While some countries such as Seychelles, Mozambique, and Lesotho have decriminalised same-sex relations in recent years, others such as Uganda and Nigeria have increased the severity of their anti-LGBTQ+ legislation. According to Human Rights Watch, Sharia penal codes in northern Nigeria criminalize “sodomy” with caning, imprisonment, or death by stoning. 

In Malawi, where same-sex relations are criminalized and punishable with up to 14 years in prison, less than 1% of gay and bisexual men who are HIV-positive know their status. Human Rights Watch reported that “some medical professionals denied people services based on their sexual orientation or gender identity.”

Comparatively, in Namibia, where sodomy is criminalised but the law also not enforced, 60% of MSM who are HIV-positive are aware of their status. 

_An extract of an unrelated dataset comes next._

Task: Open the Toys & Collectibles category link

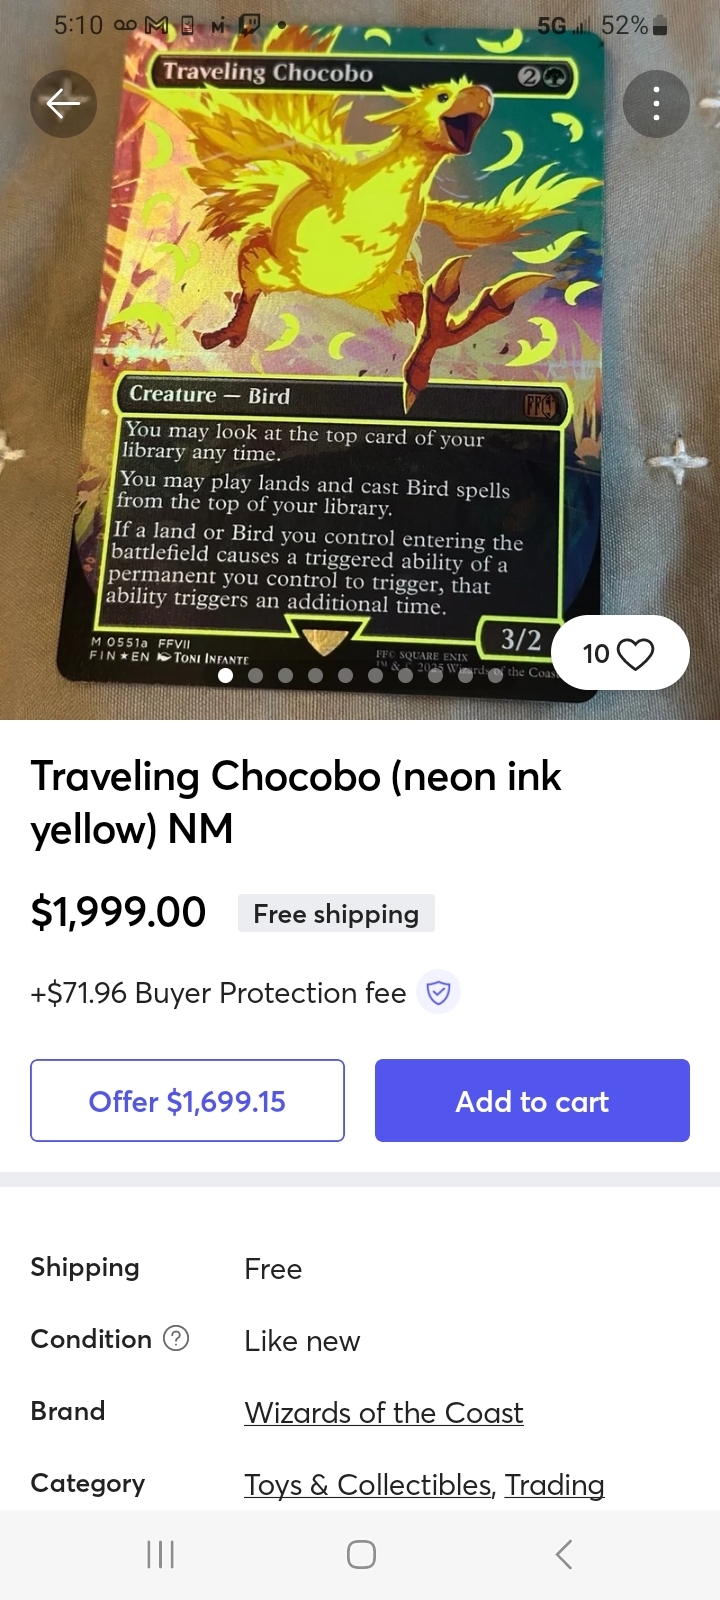Action: tap(367, 1485)
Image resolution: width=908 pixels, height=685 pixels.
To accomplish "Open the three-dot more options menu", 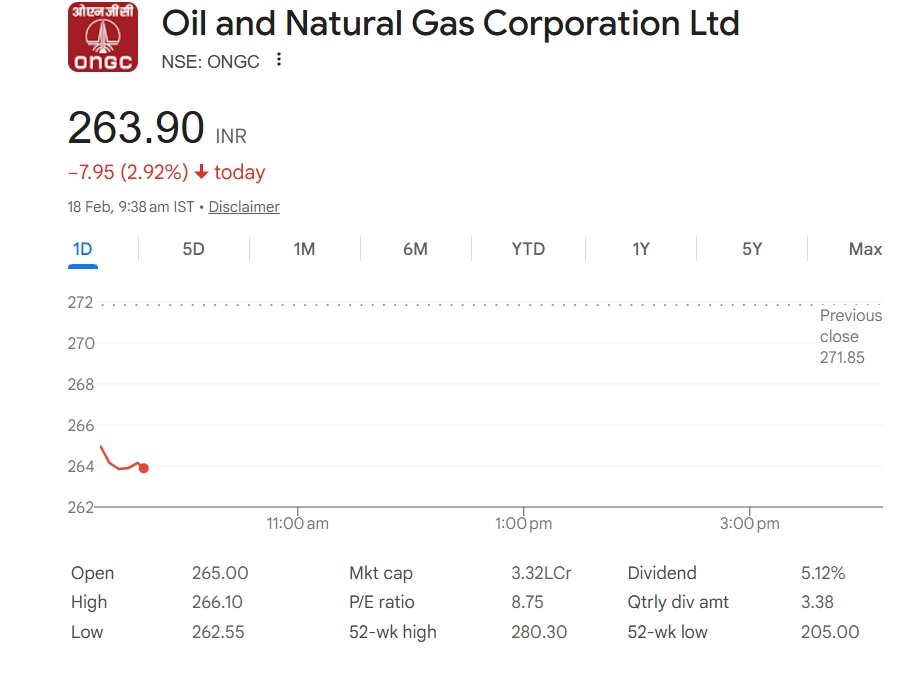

According to the research, which looked at data from 28 African countries, HIV testing is on the rise among men who have sex with men, with the average percentage of MSM ever tested for HIV being 67% — an improvement of nearly 15% from before 2011. Testing rates varied greatly depending on the region, with the highest rates in southern Africa at 80%, and the lowest in northern Africa, at 34%. 

Despite significant improvements related to increased HIV testing among MSM in Africa, researchers say a lack of HIV status awareness and access to antiretroviral drugs means additional efforts are needed to reach the UNAIDS 90-90-90 target amongst MSM by 2020. 

The ambitious target aims for 90% of all people living with HIV to know their status, 90% of those who know their status to receive antiretroviral therapy (ART), and 90% of those who are on ARTs to have viral suppression, meaning that although HIV remains in a person’s body, it has been suppressed or reduced to an undetectable level. 

“However, since levels of diagnosis and antiretroviral therapy access remain low, ART use (24%) and viral suppression (25%) among all MSM living with HIV are critically low, meaning HIV spread within these populations will continue,” the study concludes. 

Dr. Kate Mitchell, a research fellow at Imperial College London who co-led the study, told the Telegraph that additional research is needed, particularly on MSM in Africa. 

“It would be good to look at countries which have repealed anti-LGBT legislation to find out what difference this has made,” she said.